WHAT YOU ARE ASKED TO DO: Each record below needs to be written out exactly as it reads.

-------- EXERCISE INPUT --------

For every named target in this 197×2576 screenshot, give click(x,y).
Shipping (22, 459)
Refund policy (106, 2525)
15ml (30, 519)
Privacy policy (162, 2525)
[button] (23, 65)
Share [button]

--------

RESULT FOR THIS EXERCISE:
For every named target in this 197×2576 screenshot, give click(x,y).
Shipping (22, 459)
Refund policy (106, 2525)
15ml (30, 519)
Privacy policy (162, 2525)
[button] (23, 65)
Share [button]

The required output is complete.